The PLA’s Strategic Support Forces – China’s Military Cyber Force

Xi and Co.

In January 2016, Chinese press reported that two new People’s Liberation Army (PLA) units would be established to address outer space and cyber operations concerns.  Deemed the Ballistic Force, this unit will be separate from the 2nd Artillery and will develop missiles as well spacecraft innovation, according to the report. The Strategic Support Force is the unit dedicated to cyber operations that will focus on “technological war” – both in space as well as via the Internet.  The two units, in addition to a PLA general command, were developed in response to modernization reforms initiated by the Chinese government.  The forces will follow the direction of the Communist Party of China, the Central Military Commission (CMC), and President Xi, according to reporting.

On January 1, China’s CMC released military reform guidelines in order to better support China’s interests regionally as well as internationally.  In order to make its military more adaptable to ever-changing geopolitical situations, the PLA’s responsibilities have broadened to extend beyond securing China’s boarders and maritime interests, particularly as China’s interests extend into the global community.  China’s military is very land-force heavy, a reality that has its roots since the Communist Party won the civil war in 1949.  Reforms seek to balance the army with the naval and air force services, a key move to better position China to handle modern-day conflicts that may not always require land forces as the dominant service element.

According to one military expert, the Strategic Support Forces will support the battlefield ensuring the military’s ability to use aerospace, network, and electromagnetic domains, and is seen as an instrumental capability for joint force operations supporting objectives highlighted in China’s 2015 new military strategy of “Winning Informatized Local Wars.”  Long suspected of having military components with offensive cyber capabilities, the official creation of a cyber-specific military force demonstrates Beijing’s commitment to developing its own cyber-centric entity that will support both wartime and peacetime activities, a dual mission responsibility bearing striking similarities to the United States Cyber Command.  The fact that the cyber unit will function independently of the ground forces command intimates that it will be a key facilitator for integration with other service elements during conflict, and will assist the protection of critical civilian infrastructure assets such as nuclear energy and financial networks outside periods of conflict.

China’s need for a strong, modernized military is to help counterbalance Western – especially U.S – interests in the Asia-Pacific.

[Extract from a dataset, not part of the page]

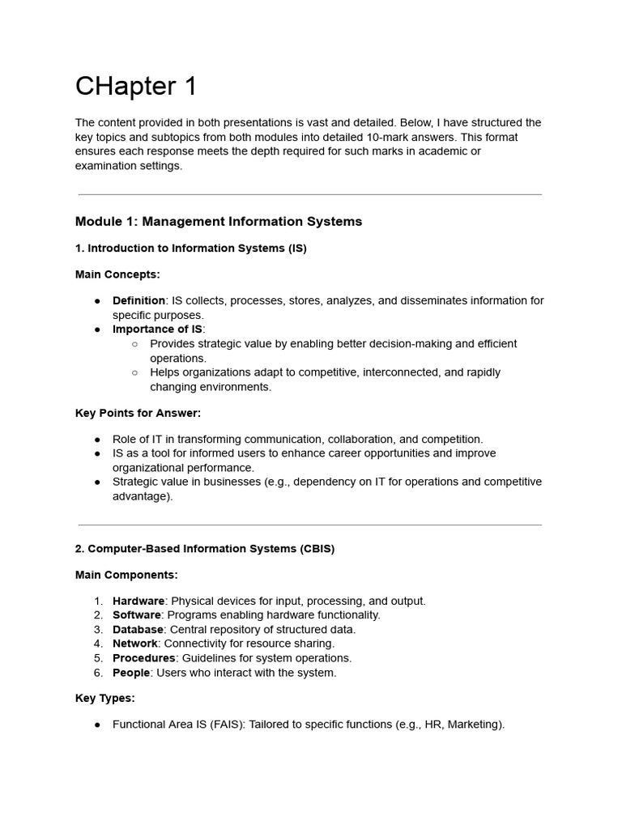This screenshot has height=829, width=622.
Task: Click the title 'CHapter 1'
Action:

According to one Chinese news source, a significant military gap between China and the United States could negatively impact governments’ view of China as a rising power and regional leader.  The perception is that a powerful China is influential and with whom collaboration can occur as an equal partner thus reducing reliance on the West for security.

While the establishment of the Strategic Support Force is seen as an important catalyst to enhancing Chinese military support capacity, it also serves as the body that can engage foreign militaries’ cyber components.  The United States and China have been steadily increasing military-to-military engagement, an opportunity that provides transparency and the opportunity to establish rules of the road to prevent the escalation of tensions over areas of dispute or misunderstanding.  Given the past tumultuous two years in which five PLA officers were indicted by the Department of Justice for industrial espionage, and the revelations provided by the Edward Snowden leaks of alleged U.S. global spying, the Strategic Support Force can be leveraged as such an agent for communication.  As there are no agreed upon rules of behavior for nation states in cyber space, setting up independent cyber deterrence strategies without international understanding of acceptable/unacceptable activities risks causing miscalculations that could invariably escalate into more heated exchanges.  In this regard, the Strategic Support Force should not be viewed as China’s final admission of a cyber warfare capability that many had long suspected; rather, it should be viewed as an opportunity to deter aggressive behavior by soliciting greater cooperation in order to better proactively resolve disputes through enhanced cooperation and dialogue.